Kasatresnarkoba Polresta Bandar Lampung, Kompol I Made Indra Wijaya, menambahkan wilayah Tanjung Karang Pusat dan Panjang mencatat penangkapan terbanyak, masing-masing tiga kasus. Disusul Tanjung Karang Timur, Teluk Betung Utara, Tanjung Karang Barat, dan Bumi Waras dengan dua kasus per wilayah. Sementara penangkapan lain tersebar di Kedaton, Kemiling, Rajabasa, Teluk Betung Barat, Teluk Betung Selatan, dan Tanjung Senang.
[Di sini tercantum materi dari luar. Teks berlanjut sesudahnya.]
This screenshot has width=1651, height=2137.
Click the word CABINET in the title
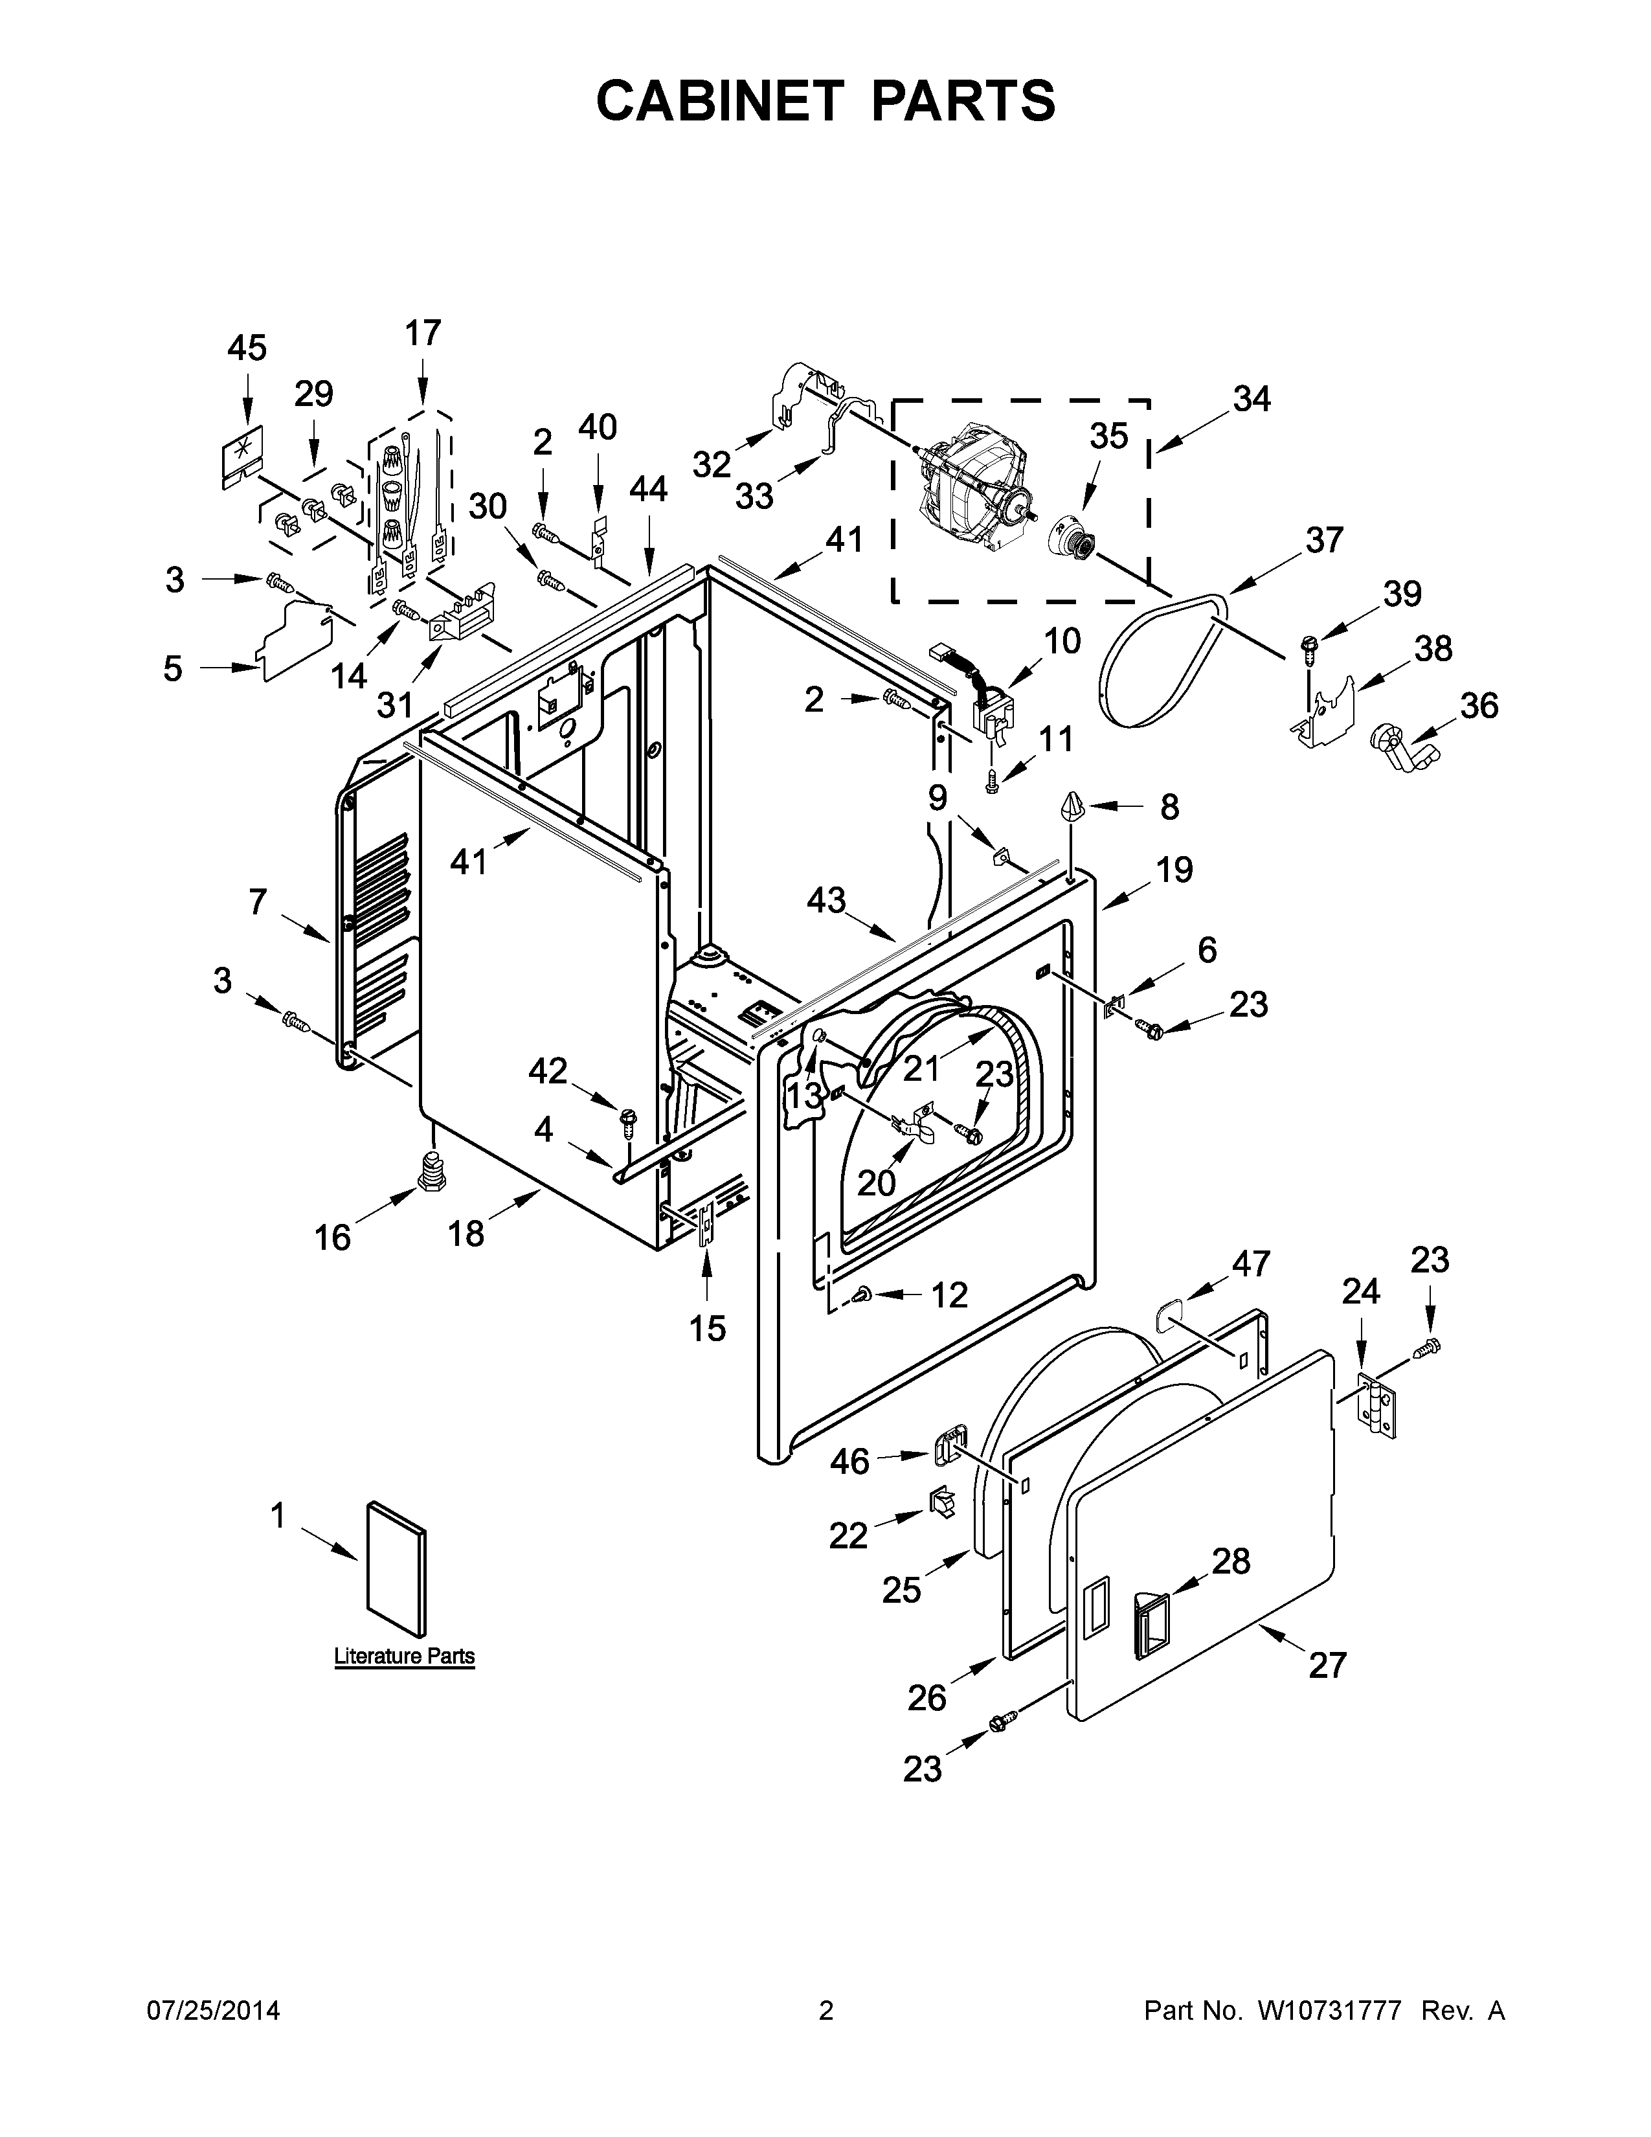[719, 101]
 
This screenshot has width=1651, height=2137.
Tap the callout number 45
[247, 348]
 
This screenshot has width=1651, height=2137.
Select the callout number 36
[1478, 705]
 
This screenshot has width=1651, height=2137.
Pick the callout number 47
[1250, 1264]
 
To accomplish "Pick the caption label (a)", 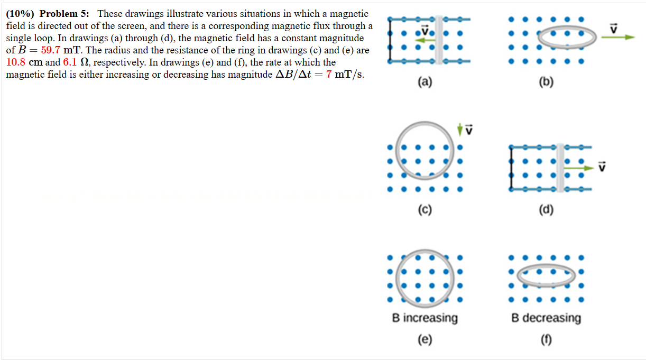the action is tap(424, 82).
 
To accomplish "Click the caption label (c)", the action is tap(424, 210).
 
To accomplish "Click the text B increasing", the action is tap(424, 318).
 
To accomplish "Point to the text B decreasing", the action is tap(546, 318).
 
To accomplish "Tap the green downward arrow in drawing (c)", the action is tap(460, 128).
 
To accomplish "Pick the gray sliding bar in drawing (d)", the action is tap(559, 168).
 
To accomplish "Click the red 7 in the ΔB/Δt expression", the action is tap(328, 75).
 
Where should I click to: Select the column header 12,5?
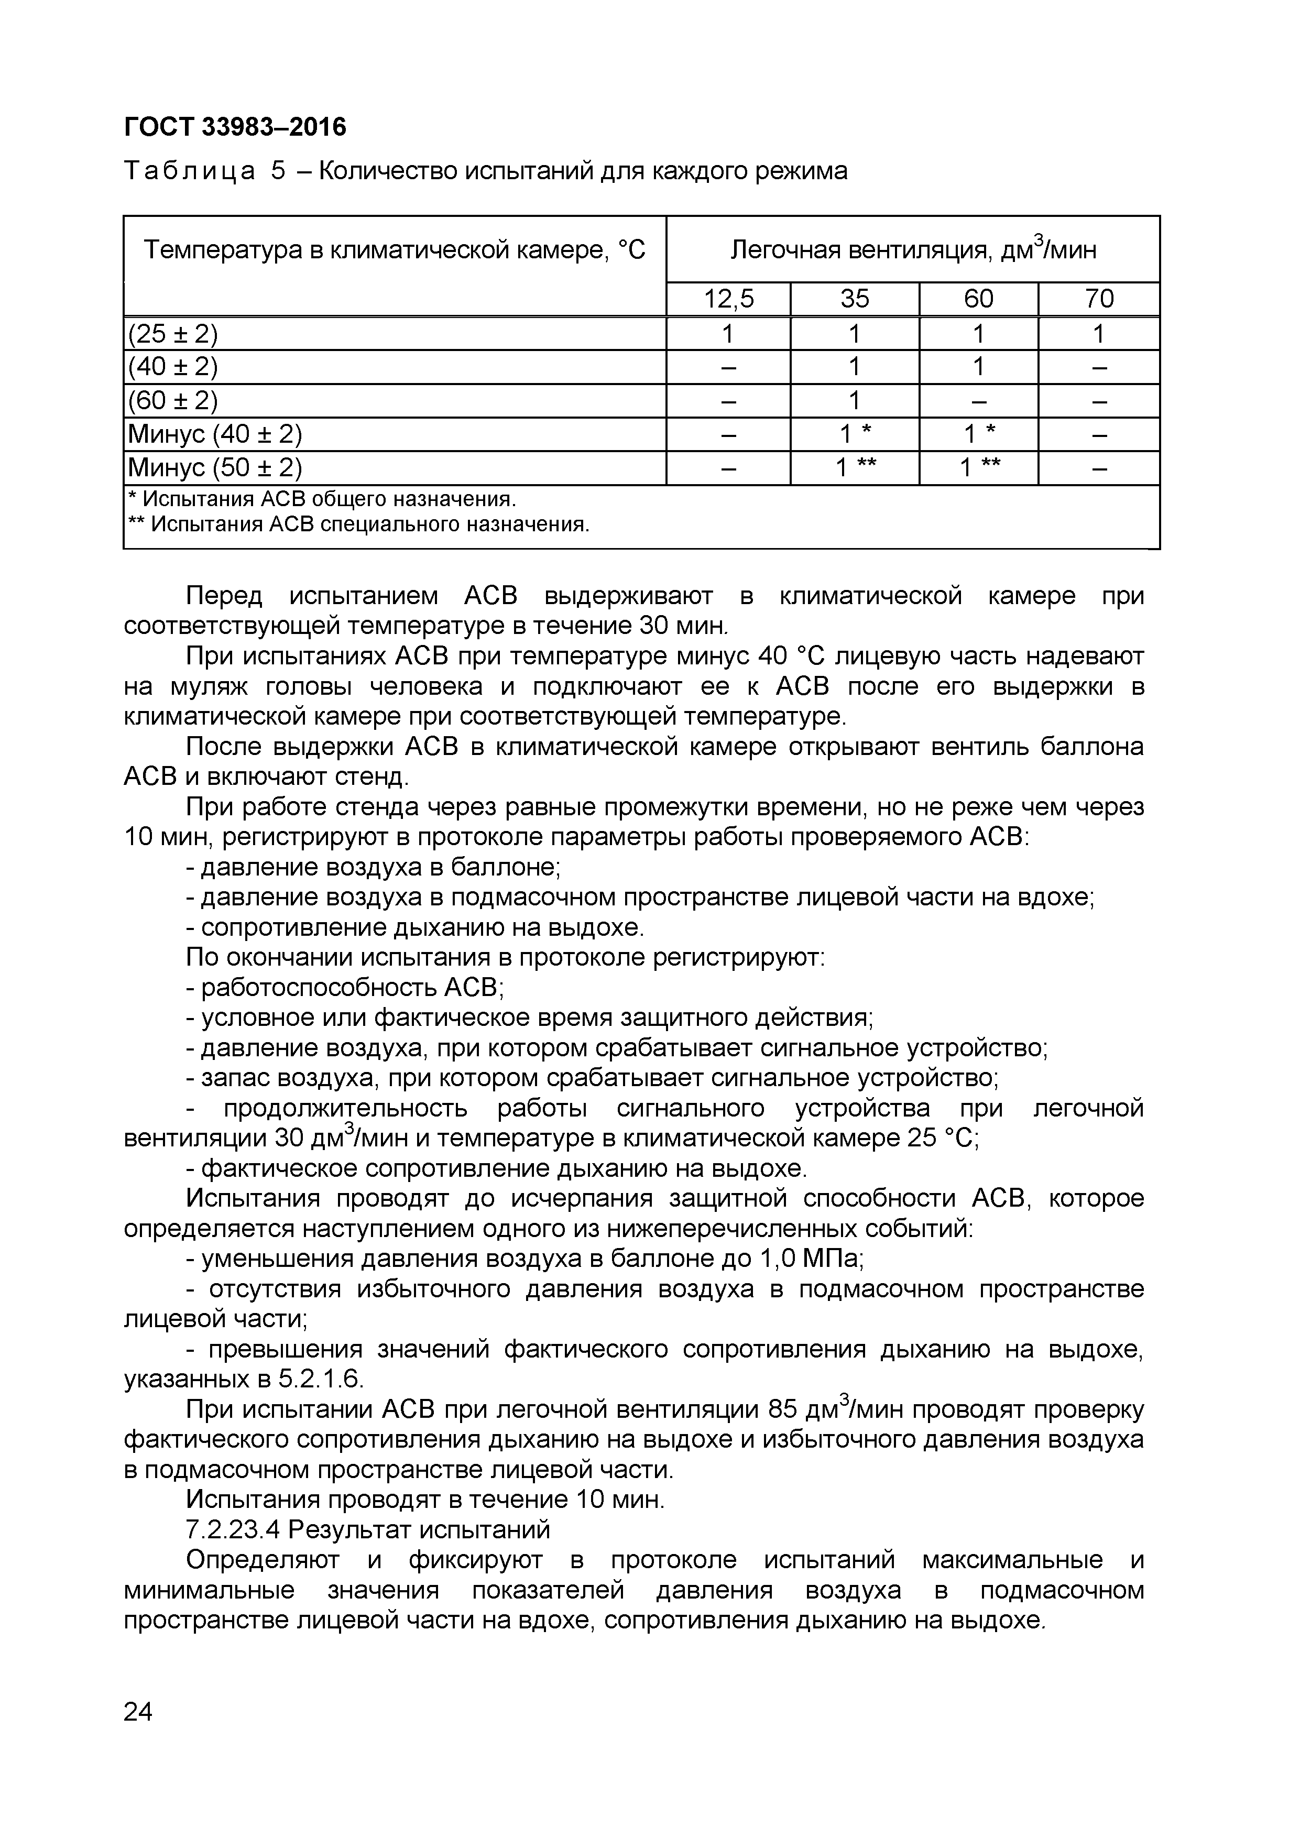tap(728, 299)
“Sebaran kasus ini menunjukkan bahwa peredaran narkoba sudah merata, tidak hanya terfokus di satu titik saja,” ujar Indra.
Para tersangka dijerat Pasal 114 ayat (2) atau Pasal 112 ayat (2) Undang-Undang Nomor 35 Tahun 2009 tentang Narkotika, dengan ancaman minimal 15 tahun penjara hingga hukuman mati.
Polresta Bandar Lampung menegaskan komitmennya untuk terus menekan peredaran narkoba, sekaligus mengajak masyarakat aktif melapor jika menemukan aktivitas mencurigakan terkait peredaran barang haram tersebut. (*)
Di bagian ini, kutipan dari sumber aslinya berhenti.